In the entries below, count every line containing "Enable". Reply with the number alone.
┏━━
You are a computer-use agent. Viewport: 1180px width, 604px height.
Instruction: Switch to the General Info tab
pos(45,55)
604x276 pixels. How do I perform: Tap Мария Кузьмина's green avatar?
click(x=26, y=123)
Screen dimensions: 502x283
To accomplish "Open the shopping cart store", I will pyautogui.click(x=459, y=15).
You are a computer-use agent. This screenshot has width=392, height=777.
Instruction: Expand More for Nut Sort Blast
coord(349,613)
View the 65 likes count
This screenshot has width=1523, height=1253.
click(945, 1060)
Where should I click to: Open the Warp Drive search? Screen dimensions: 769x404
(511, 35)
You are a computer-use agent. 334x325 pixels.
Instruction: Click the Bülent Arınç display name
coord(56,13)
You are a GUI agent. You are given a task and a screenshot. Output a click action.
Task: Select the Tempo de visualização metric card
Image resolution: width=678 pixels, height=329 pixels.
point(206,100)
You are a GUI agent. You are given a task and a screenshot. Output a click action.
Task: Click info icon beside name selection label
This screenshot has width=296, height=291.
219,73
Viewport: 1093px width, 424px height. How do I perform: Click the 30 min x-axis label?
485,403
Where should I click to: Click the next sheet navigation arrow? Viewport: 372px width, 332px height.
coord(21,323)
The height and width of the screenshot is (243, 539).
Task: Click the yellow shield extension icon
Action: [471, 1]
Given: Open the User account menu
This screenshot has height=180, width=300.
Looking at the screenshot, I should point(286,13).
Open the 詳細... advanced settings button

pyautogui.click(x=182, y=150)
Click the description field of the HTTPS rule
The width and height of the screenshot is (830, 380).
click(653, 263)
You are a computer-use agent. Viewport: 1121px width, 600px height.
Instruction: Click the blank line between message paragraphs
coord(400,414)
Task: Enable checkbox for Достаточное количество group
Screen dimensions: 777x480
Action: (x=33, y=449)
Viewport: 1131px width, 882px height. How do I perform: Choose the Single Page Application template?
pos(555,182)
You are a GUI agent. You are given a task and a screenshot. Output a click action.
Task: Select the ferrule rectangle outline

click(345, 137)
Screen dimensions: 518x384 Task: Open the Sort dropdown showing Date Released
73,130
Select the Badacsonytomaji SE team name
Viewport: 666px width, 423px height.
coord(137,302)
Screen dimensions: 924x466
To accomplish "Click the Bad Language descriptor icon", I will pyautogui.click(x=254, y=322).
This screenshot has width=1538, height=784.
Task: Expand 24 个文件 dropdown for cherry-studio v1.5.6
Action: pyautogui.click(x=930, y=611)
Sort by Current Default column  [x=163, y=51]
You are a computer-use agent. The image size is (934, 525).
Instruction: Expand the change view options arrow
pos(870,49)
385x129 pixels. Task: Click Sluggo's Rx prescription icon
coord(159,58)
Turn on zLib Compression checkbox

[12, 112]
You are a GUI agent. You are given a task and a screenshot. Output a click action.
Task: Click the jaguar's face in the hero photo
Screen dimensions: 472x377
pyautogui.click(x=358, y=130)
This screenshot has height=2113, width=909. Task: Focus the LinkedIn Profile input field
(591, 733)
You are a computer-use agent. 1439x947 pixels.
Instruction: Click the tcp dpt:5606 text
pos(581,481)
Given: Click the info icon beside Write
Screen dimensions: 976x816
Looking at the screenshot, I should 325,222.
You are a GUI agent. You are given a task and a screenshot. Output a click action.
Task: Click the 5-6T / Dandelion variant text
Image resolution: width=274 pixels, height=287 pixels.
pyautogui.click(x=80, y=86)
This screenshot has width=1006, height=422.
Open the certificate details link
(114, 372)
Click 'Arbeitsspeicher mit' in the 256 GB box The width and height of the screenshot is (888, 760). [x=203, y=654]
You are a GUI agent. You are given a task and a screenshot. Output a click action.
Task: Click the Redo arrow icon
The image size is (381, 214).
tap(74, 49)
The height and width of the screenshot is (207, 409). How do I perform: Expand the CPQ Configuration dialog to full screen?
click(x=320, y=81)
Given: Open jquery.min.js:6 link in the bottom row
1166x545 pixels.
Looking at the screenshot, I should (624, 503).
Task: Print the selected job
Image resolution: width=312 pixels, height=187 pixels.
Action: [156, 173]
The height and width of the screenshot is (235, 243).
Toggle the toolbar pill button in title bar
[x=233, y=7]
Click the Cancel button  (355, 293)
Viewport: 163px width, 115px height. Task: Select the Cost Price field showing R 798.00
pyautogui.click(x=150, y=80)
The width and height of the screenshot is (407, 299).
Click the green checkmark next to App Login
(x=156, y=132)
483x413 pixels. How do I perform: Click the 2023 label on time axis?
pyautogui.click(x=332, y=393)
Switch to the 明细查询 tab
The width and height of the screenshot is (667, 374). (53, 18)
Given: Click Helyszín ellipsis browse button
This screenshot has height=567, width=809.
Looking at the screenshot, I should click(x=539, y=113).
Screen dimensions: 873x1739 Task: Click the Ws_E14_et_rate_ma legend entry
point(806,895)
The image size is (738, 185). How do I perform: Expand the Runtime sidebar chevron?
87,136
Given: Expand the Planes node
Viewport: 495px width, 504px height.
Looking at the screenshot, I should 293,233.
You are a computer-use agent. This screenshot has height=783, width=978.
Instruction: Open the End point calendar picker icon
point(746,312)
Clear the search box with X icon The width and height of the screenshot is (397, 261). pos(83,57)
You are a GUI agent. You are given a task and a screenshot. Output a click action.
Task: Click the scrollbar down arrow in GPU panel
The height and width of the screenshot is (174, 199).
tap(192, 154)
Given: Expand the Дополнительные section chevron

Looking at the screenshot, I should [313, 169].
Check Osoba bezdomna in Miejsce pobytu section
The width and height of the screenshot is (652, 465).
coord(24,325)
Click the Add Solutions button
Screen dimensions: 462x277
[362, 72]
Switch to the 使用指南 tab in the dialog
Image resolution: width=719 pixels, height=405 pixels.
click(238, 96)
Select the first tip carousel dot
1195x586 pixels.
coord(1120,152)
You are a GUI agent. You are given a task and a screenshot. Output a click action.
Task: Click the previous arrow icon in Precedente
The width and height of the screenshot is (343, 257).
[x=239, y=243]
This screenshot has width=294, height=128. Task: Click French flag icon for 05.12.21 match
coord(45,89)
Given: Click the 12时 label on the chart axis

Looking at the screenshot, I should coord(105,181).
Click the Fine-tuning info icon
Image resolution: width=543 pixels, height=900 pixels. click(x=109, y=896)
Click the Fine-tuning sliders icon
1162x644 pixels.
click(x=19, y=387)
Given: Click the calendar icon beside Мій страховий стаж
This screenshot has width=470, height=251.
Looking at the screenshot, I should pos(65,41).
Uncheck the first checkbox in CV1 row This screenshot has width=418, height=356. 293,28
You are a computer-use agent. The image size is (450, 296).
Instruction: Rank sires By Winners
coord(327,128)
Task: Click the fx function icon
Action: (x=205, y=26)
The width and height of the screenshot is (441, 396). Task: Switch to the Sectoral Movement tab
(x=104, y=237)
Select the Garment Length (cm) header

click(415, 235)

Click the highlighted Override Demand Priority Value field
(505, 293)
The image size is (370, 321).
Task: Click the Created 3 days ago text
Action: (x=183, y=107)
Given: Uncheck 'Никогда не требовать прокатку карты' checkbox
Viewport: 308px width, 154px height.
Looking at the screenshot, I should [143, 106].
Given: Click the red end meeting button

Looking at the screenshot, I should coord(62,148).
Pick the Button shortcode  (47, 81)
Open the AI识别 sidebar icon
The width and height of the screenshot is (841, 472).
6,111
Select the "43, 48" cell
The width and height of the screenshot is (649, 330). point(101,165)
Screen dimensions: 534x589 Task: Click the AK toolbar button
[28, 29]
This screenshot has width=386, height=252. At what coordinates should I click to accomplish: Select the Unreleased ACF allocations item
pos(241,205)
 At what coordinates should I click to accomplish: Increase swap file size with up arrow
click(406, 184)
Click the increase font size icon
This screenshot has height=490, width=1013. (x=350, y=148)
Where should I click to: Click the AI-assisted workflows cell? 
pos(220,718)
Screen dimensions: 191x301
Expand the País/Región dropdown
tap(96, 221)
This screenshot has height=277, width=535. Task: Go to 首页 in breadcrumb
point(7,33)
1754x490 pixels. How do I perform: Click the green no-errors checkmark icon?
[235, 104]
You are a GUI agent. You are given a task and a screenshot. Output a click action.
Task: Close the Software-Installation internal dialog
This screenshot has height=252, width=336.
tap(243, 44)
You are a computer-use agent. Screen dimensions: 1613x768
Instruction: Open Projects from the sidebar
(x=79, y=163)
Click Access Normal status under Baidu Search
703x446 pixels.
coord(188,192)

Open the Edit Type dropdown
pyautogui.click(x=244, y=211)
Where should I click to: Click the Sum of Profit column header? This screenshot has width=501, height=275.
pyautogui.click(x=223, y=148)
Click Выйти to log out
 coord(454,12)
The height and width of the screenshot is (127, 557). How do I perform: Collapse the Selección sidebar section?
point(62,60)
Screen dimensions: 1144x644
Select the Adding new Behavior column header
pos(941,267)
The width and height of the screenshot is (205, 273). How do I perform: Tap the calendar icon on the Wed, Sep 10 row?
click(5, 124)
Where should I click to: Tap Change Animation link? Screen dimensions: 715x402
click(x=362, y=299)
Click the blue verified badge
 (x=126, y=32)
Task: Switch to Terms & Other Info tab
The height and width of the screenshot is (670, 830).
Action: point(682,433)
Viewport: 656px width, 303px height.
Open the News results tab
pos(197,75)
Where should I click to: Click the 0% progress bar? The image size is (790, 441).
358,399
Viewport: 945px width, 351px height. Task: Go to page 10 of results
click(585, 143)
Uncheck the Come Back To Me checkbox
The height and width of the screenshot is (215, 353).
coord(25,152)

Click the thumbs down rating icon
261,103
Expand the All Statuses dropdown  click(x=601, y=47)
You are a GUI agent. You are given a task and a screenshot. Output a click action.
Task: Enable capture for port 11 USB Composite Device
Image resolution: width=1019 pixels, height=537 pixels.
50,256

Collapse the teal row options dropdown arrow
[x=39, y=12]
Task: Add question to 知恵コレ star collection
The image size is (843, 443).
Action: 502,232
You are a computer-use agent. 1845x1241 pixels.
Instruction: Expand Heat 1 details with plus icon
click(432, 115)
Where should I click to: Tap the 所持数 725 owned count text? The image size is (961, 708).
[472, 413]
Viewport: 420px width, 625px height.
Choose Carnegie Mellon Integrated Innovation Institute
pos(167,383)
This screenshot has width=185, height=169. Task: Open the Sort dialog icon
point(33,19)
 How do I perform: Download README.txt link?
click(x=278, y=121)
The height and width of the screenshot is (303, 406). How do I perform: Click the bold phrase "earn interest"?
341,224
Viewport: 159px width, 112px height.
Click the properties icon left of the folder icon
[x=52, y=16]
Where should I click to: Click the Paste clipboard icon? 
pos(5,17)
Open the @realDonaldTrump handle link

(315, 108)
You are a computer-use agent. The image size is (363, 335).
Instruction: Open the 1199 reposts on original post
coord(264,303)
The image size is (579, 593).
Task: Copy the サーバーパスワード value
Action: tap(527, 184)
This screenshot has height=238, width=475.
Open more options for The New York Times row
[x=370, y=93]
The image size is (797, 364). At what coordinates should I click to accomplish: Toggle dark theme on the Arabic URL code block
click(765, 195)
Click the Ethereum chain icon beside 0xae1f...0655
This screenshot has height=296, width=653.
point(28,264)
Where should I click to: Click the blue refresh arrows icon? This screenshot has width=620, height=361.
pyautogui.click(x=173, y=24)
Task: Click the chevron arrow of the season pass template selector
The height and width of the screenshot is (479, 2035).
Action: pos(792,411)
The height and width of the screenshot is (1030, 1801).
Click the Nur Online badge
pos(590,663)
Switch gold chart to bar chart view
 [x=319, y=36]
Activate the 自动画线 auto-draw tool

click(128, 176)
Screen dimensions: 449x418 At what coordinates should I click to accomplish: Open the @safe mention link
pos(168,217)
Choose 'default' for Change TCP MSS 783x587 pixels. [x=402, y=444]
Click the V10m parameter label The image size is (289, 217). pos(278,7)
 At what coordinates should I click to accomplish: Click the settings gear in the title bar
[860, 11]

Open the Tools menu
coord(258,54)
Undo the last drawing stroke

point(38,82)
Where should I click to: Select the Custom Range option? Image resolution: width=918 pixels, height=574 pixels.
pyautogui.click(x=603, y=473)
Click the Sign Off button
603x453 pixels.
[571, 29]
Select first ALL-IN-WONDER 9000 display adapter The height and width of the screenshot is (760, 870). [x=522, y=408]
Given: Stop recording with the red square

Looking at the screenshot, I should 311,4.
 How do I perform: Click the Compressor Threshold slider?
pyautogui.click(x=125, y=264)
┗━━
Answer section | 2